According to
Archiveteam, the Wayback Machine had 57 petabytes of data about a year ago, so let's make it 60 petabytes now. 60 petabytes is 60,000,000 gigabytes.
Backblaze says they pay about $0.014 US per gigabyte now, so that's $840,000. In practice it would be more, because you would need backplanes, and you would probably want cases for the drives with fans. So maybe a million dollars as a naive estimate and 2 million minimum when it's all said and done.

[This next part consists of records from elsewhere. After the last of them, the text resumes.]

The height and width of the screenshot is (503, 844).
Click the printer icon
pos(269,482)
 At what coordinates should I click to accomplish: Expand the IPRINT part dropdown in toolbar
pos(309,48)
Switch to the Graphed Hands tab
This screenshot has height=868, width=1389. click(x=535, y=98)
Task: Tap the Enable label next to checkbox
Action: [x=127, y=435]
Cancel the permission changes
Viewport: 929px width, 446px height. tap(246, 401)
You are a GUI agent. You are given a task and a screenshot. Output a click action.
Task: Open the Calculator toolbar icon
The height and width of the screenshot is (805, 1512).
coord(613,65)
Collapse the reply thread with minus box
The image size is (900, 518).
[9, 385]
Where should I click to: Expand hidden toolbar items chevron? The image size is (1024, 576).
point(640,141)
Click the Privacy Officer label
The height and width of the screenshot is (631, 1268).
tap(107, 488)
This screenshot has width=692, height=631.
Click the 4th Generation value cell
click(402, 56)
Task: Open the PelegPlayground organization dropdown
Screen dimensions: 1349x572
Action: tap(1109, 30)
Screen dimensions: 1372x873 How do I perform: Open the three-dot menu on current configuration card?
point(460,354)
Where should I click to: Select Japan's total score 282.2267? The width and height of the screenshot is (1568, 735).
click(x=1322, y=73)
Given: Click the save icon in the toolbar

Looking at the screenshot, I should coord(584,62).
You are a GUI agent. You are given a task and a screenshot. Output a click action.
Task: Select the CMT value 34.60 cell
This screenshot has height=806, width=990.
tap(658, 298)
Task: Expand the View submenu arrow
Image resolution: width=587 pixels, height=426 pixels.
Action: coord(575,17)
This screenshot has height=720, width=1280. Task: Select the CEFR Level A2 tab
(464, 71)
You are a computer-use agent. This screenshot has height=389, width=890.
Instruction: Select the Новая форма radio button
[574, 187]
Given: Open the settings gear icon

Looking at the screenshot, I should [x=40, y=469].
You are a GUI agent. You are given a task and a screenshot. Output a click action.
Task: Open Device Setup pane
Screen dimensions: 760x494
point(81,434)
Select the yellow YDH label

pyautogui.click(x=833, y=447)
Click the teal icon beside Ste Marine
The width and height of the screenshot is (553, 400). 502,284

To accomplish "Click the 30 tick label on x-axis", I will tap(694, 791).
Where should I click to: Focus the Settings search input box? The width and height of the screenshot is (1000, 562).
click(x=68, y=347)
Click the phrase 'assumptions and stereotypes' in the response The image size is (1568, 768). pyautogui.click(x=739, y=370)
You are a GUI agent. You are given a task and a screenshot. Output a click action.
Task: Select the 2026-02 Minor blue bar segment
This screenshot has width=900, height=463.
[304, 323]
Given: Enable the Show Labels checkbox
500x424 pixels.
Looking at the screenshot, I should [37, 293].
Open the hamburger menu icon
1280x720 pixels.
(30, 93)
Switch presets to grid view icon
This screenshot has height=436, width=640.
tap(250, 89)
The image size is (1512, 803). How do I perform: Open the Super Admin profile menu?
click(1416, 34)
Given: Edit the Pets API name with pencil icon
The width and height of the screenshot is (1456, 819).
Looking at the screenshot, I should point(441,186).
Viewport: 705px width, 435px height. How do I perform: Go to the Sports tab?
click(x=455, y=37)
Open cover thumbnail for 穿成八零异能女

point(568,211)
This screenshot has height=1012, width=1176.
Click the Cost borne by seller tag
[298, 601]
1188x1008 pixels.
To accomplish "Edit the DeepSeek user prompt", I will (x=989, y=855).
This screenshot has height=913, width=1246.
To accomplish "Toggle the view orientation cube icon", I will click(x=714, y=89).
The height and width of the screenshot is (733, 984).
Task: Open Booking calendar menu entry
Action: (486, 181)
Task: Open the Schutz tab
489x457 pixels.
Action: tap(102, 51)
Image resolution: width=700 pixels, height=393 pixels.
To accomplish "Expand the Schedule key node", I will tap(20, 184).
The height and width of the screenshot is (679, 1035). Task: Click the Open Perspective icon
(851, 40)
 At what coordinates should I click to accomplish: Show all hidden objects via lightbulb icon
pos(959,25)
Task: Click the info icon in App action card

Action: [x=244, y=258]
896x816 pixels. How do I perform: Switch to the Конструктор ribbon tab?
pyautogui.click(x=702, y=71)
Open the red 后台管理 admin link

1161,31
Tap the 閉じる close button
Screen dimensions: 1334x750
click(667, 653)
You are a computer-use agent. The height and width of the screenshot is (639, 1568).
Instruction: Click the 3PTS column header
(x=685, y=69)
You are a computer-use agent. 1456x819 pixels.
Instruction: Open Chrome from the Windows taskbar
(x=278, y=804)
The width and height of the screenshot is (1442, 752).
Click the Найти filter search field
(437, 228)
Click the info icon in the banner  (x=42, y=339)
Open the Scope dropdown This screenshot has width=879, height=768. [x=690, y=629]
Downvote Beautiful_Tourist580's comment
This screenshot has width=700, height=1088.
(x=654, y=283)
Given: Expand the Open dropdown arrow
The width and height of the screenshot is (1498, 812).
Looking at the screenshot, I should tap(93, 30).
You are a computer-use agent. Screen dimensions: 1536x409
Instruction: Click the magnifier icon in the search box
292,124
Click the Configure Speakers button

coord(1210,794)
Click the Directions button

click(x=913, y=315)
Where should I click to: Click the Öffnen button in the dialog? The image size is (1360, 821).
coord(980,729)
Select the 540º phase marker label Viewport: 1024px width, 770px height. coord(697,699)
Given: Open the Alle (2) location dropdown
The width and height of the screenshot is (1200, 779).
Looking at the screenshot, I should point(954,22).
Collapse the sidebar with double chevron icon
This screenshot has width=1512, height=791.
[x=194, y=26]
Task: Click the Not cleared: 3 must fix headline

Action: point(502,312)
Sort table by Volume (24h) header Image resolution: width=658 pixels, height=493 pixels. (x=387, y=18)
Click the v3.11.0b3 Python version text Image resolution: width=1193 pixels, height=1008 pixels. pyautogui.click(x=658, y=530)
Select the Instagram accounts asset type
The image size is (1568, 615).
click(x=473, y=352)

That's not as expensive as I was imagining. Makes me think there are already "dark" copies of a lot of the stuff out there that (formerly?) wealthy people are sitting on. The real problem comes in a generation or two when the data needs to be copied to new media. Storage cost is still going down but not as fast as it did in the past, and there's no reason to think it will continue to go down. It's not magic. Someone has to actually figure out how to cram more bits into the same space, and someone has to pay them to make the attempt in the first place.
Of course, you could lower the cost by only copying a selection of the data, but then you'd have a biased archive. I think around here, making an unbiased archive is one of the main motivations for even thinking about forking archive.org. You have to preserve the original concept of the Wayback Machine, which was a fully automated system that spidered the Web and saved everything it accessed. And you'd have to make it public, which, as I said earlier in this thread, invites troon antics. I mean, look around. If it's not troons, it's other degens fucking with you. So the cost of building a fork is only half the problem.
And there's yet another problem that I only fully understood after reading a bunch of the archive.today guy's posts: saving stuff from normie shitholes like Facebook and Reddit. Those sites have anti-bot code that is continuously being updated, so he has to keep making changes to his code to defeat their anti-bot measures. He has to pay for a lot of IP addresses, he has to tweak his software stack, and he relies on reports from users to know when normie shit isn't being saved correctly.
Having said all that, I'm nonetheless encouraged by what I see around here. If you believe in building an unbiased fork, do it. Don't make it public, at least not right away. Budget in the cost of copying everything to new media every generation. Maybe it's pointless, since you won't care when you're dead whether your archive is unbiased and survives, but then so is everything, right? If you enjoy saving shit then do it.